Part 2, Chapter 2 Summary
Emma climbs out of the coach, and the other passengers follow. Charles has fallen asleep, and somebody has to wake him up. Monsieur Homais greets the Bovarys and explains that he will join them for dinner at the hotel. They are also joined by a clerk named Monsieur Léon Dupuis, an educated young man who feels bored and stifled in Yonville.
During the meal, Monsieur Homais tells the Bovarys all about their new town. In particular, he tells them about the wonderful climate in great detail. He compares the local atmosphere to that of other regions and lists off the town’s high and low yearly temperatures according to three different scales of measurement.
Neither Monsieur Léon nor Emma Bovary shows the slightest interest in Monsieur Homais’s impromptu climate lecture. They chat separately, bemoaning the annoyance of living in small, boring towns. They agree that they would both prefer to live in mountains or near the sea. As their conversation progresses, they find that they share similar taste in music and books.
Emma ends up talking animatedly with Monsieur Léon for two hours. They exclaim about how the characters of books can transport them to whole other worlds and be, in Monsieur Léon’s words, “a refuge from life’s disillusionments.” During this conversation, Monsieur Léon grows so comfortable with Emma—whom he calls Madame Bovary—that he places his foot on a rung of her chair.
Meanwhile, Monsieur Homais and Monsieur Bovary converse in a very different manner. Monsieur Homais continually drones on about dry facts, attempting to impress everyone else with his vast knowledge. When he hears that Emma likes books, he immediately offers to loan her his. He lists off the titles of the books he owns, but his personal library does not include the romantic titles Emma prefers. Monsieur Bovary pipes up now and then to tell Monsieur Homais about his work or his wife. When he talks about Emma, he does so in the third person, as if she is not sitting right next to him.
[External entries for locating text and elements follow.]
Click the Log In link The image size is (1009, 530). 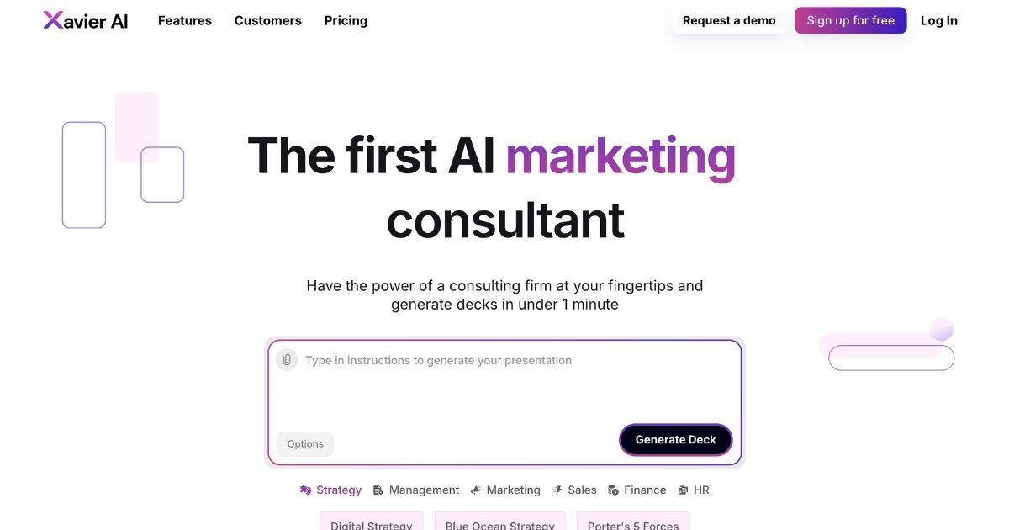click(x=938, y=21)
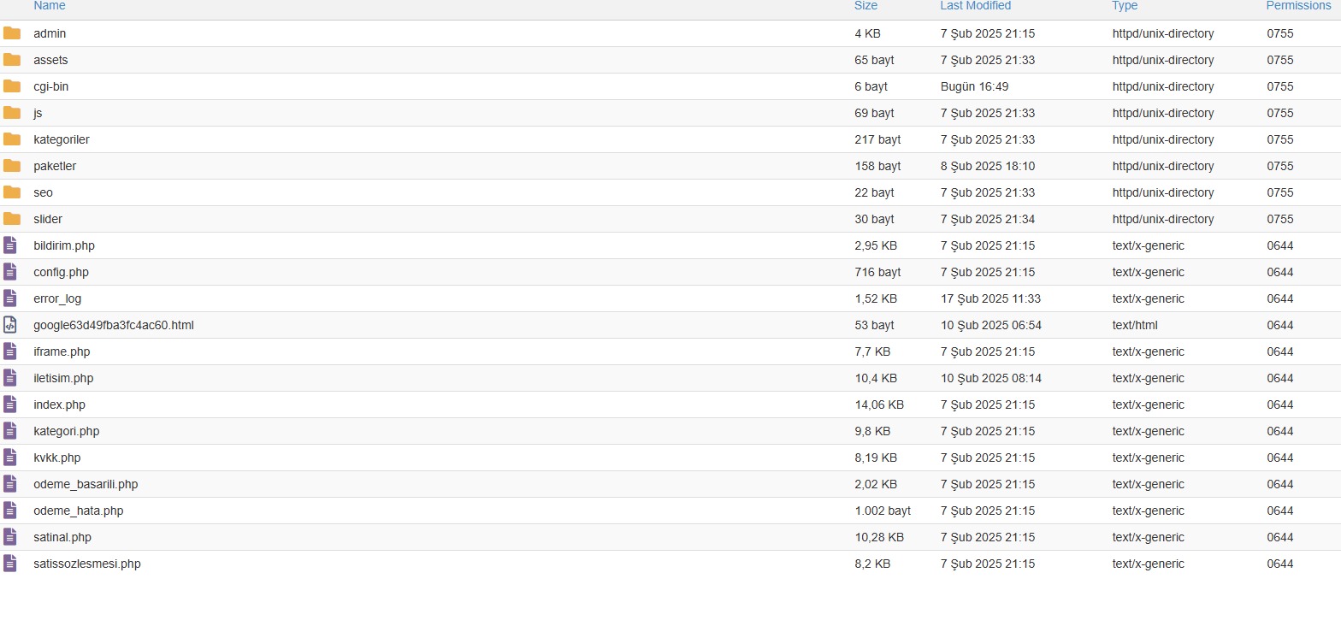
Task: Select the iletisim.php file name
Action: tap(63, 378)
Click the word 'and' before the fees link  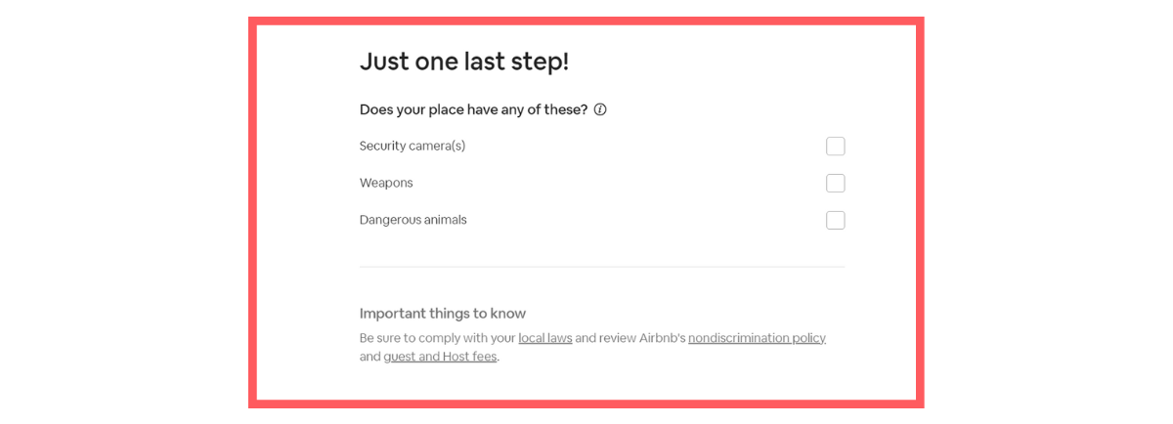pos(370,357)
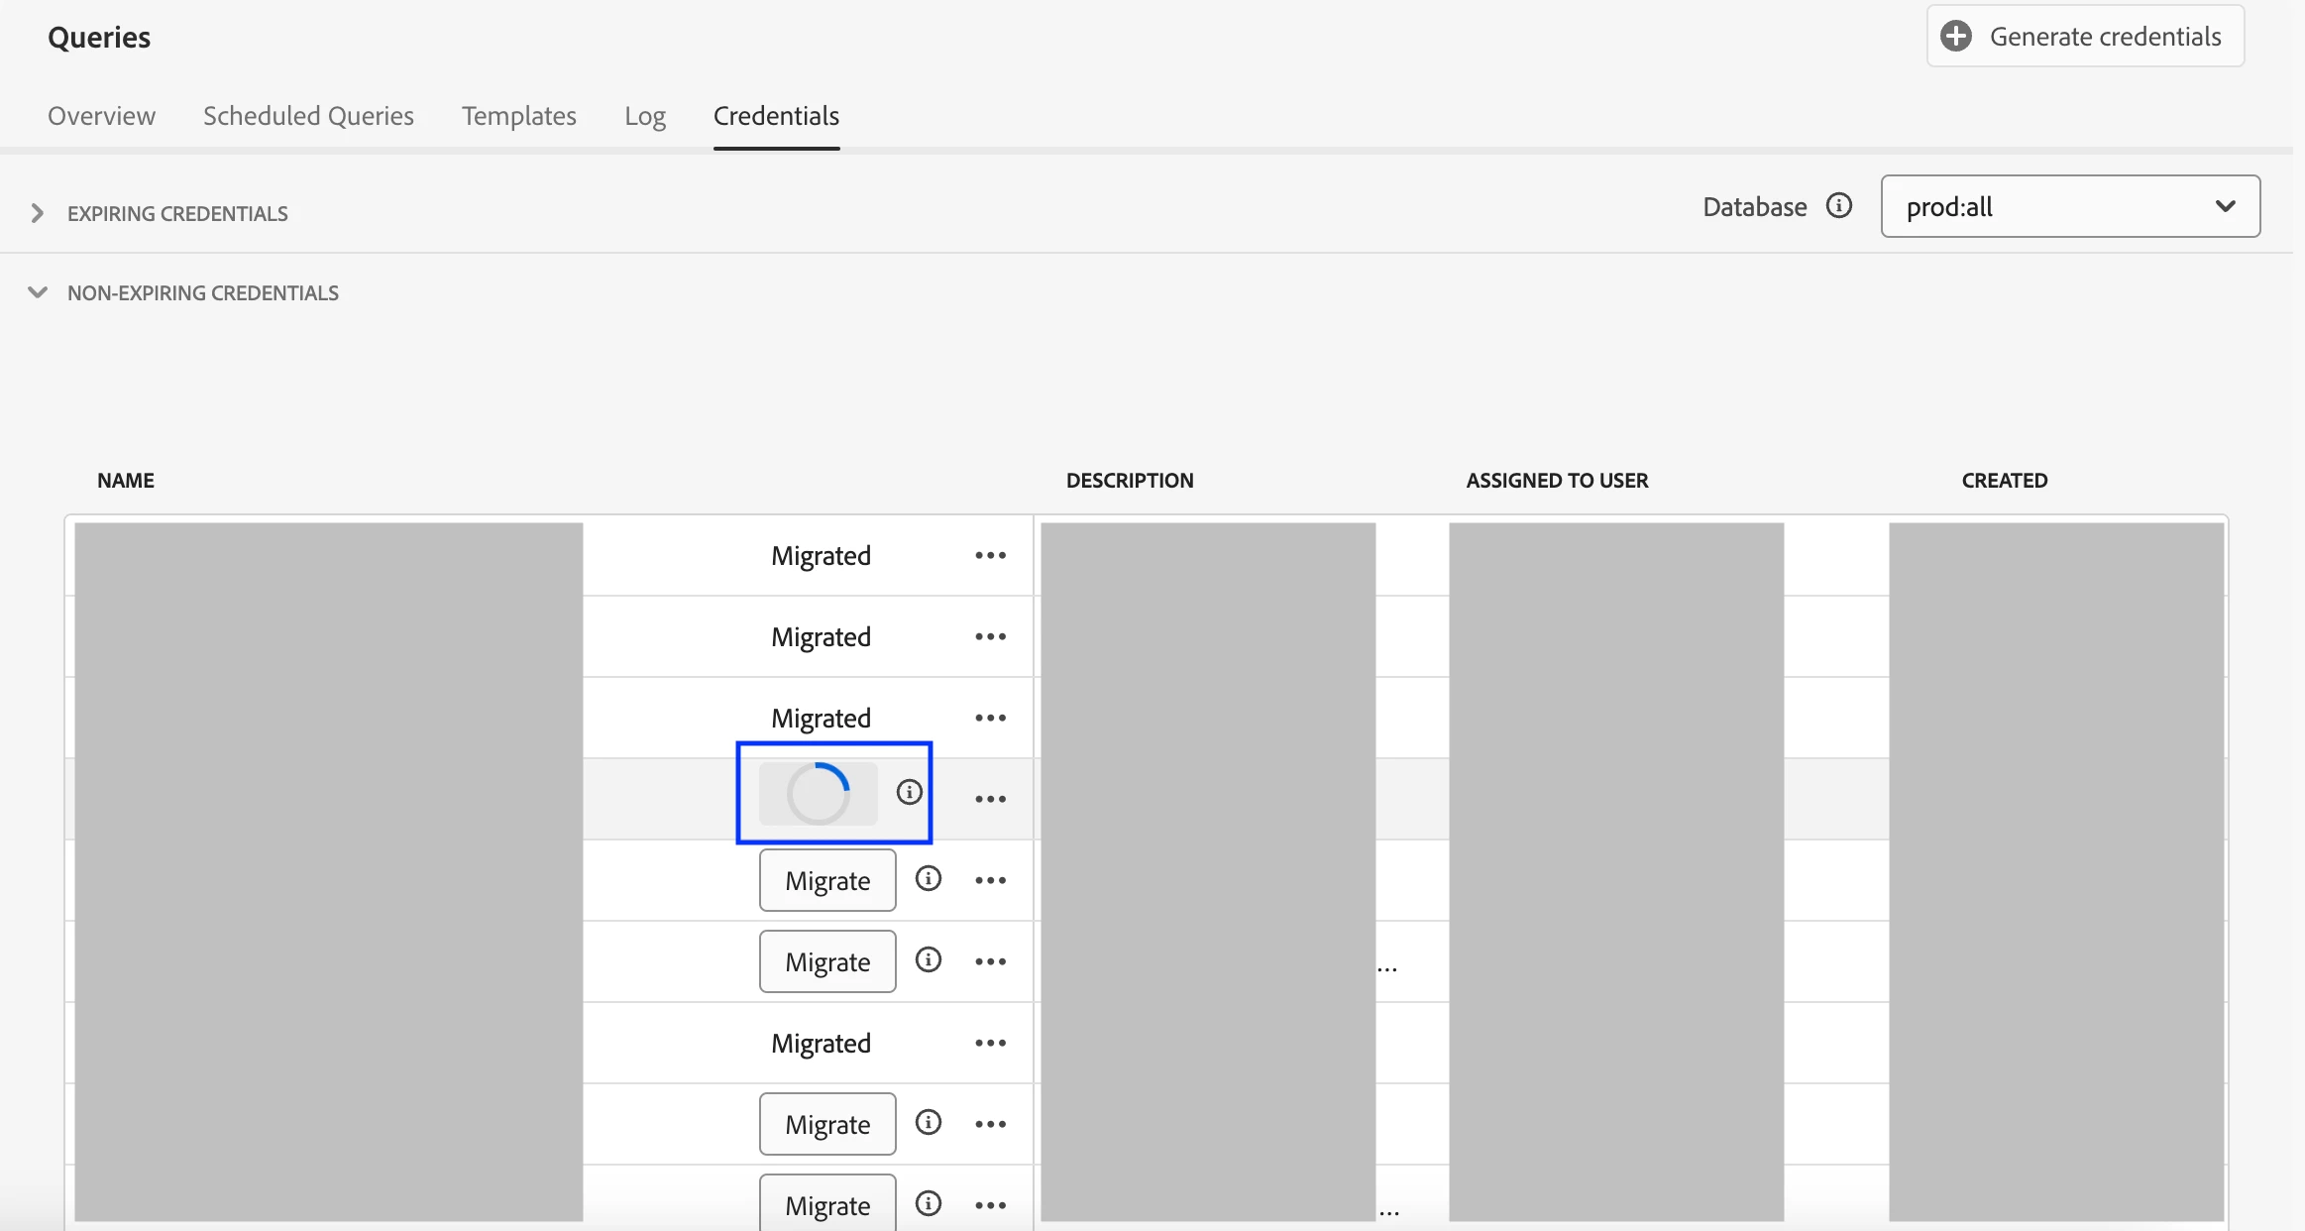This screenshot has height=1231, width=2305.
Task: Open more-options menu on second Migrated row
Action: click(x=990, y=636)
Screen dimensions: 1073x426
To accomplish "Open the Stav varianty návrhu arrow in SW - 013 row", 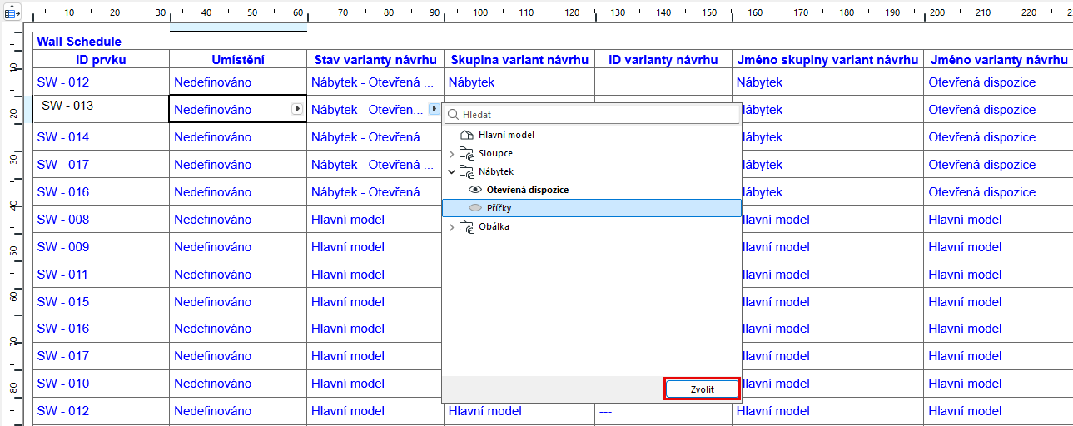I will [433, 109].
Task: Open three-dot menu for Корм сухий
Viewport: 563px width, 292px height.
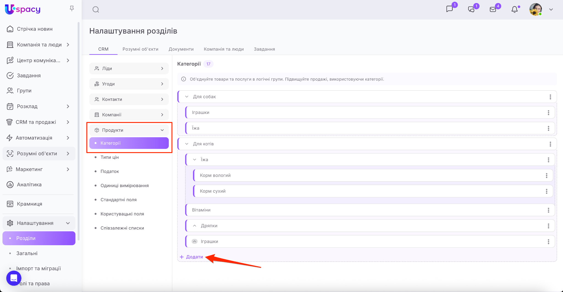Action: pos(546,191)
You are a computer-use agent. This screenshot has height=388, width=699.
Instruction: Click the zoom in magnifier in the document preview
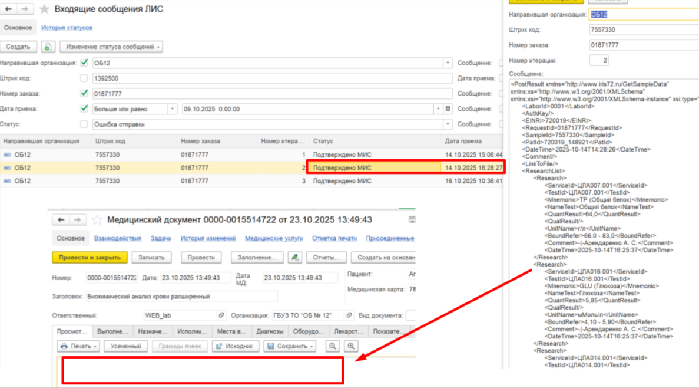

After the meal, the Bovarys walk across the dark street to their new home. It is larger than their old house, but it is also chilly and unwelcoming. The movers have dumped all of their possessions haphazardly on the floor. Still, Emma goes to bed feeling hopeful:
She refused to believe that things could be the same in different places; and since what had gone before was so bad, what was to come must certainly be better.